95. Sam
Après quelques jours de répit atroce, la captivité de Sam touchait à sa fin.
Pas de la manière qu'il avait espérée, malheureusement, pas par un retour vers la lumière, une libération ou une évasion triomphale, mais par la mort. En servant les Obscurs, il s'était fait invisible. Ils l'avaient traité comme un meuble ou un esclave, selon leurs besoins. Ils avaient parlé devant lui, comme s'il avait été sourd ou trop bête pour les comprendre.
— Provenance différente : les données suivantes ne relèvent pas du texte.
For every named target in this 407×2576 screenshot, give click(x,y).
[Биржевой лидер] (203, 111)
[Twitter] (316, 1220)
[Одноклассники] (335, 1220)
En réalité, Sam avait refusé de l'assimiler même s'il l'avait toujours su, cette franchise découlait du fait qu'ils n'avaient jamais eu l'intention de le laisser en vie.
Son erreur, il le comprenait désormais, avait été de les servir du bout des lèvres, en tremblant dans ses chaînes, à la place de feindre une réelle curiosité, une adhésion factice à leurs desseins. En jouant les innocents, les pleutres, il s'était privé de la possibilité de les tromper pour rejoindre leurs rangs. Ils recrutaient, il l'avait bien vu, de nouvelles têtes, naïves et parfois juvéliennes, surgissaient dans les profondeurs. Il aurait pu, il aurait dû, tenter de les convaincre de son changement de bord.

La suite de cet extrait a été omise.